Baloch students vow to keep QAU shut

Say they only acted in self-defence after Sindhi students attacked them on May 20


Arsalan Altaf October 23, 2017
Baloch students of QAU protest in front of NPC. Photo: Online

ISLAMABAD: Baloch students at the Quaid-i-Azam University (QAU) are up in arms against the varsity’s administration, faculty, and the syndicate committee after the latter refused to restore rusticated and expelled students.

At a news conference on Sunday, the Baloch students said they will continue their strike even though all other ethnic student councils —including the Sindhi, Punjabi, Pakhtun, Seraiki, and Baltistani — had decided to call off their strikes after negotiations with the authorities.

Even though the university administration announced on Sunday that the varsity — which has been closed since October 4 — will reopen on Monday (today) following assurances from district administration, the Baloch students vowed to keep it shut come what may.

“We will keep the university closed tomorrow.
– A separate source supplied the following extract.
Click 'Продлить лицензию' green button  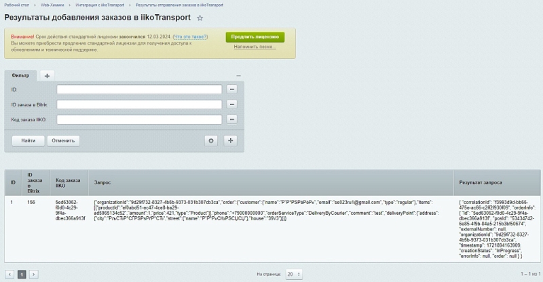click(255, 37)
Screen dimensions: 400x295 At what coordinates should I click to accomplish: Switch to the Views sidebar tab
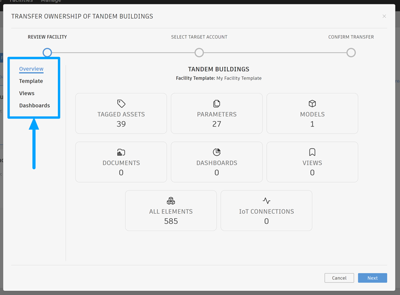click(27, 94)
We have no other option left but to protest,” said Kamran Baloch, president of the Baloch student council.

He said that eight Baloch students were rusticated while two others were expelled by the university following armed clashes on the campus on May 20. The violent clash, between the Sindhi and Baloch students, had left several people injured and had prompted the varsity to call law-enforcement agencies to conduct an operation in the university’s hostels to purge it of violent elements. Even though around 26 students (11 Baloch and 15 Sindhi students) were booked for their part in the violence, the authorities left it to the university’s discipline committee (UDC) to probe and take action against the students. The UDC subsequently penalised around 42 students.

However, Kamran maintained that it was the Sindhi students who had attacked the Baloch students and that they, the Baloch students, merely reacted in self-defence.
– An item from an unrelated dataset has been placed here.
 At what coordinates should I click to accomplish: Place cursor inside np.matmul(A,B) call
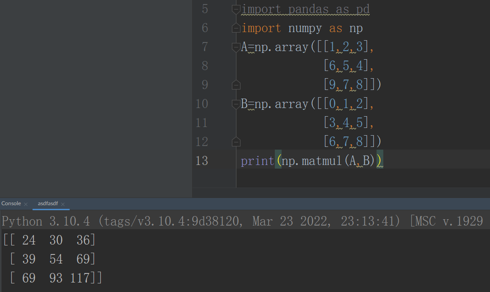click(x=330, y=160)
His narrative was corroborated by an FIR lodged by the police after the May 20 clashes. “On May 20, we requested the university’s Resident Officer, the Provost, as well as the SHO of the Secretariat police station and sought their intervention to protect us and to stop what was going to happen, but nobody responded,” Kamran lamented.

He blamed the Sindhi students for the violence, noting that the police had also recovered a pistol, used in the clashes, from a Sindhi student.

The Baloch students said during a meeting between QAU students, the VC and the district administration on Thursday night, it had been agreed that the varsity’s syndicate in its meeting on Friday would hear the students’ version.

The students said that they kept sitting outside the meeting venue for five hours, waiting to be called in, but in the end, the meeting concluded without granting the students a hearing.

The Baloch students later staged a demonstration outside the National Press Club, chanting slogans against QAU Vice-Chancellor Dr Javed Ashraf, and the teachers union.

Not budging

The university’s syndicate, during its meeting on Friday, had categorically and unequivocally refused to undo the punishments.

But it had decided to form a three-member committee to review the process adopted by the varsity’s disciplinary committee when awarding the punishments.

“The punishments awarded for May 20 incident will not be affected,” an official release had said .

The three-member committee was directed to submit its report within two weeks.

Published in The Express Tribune, October 23rd, 2017.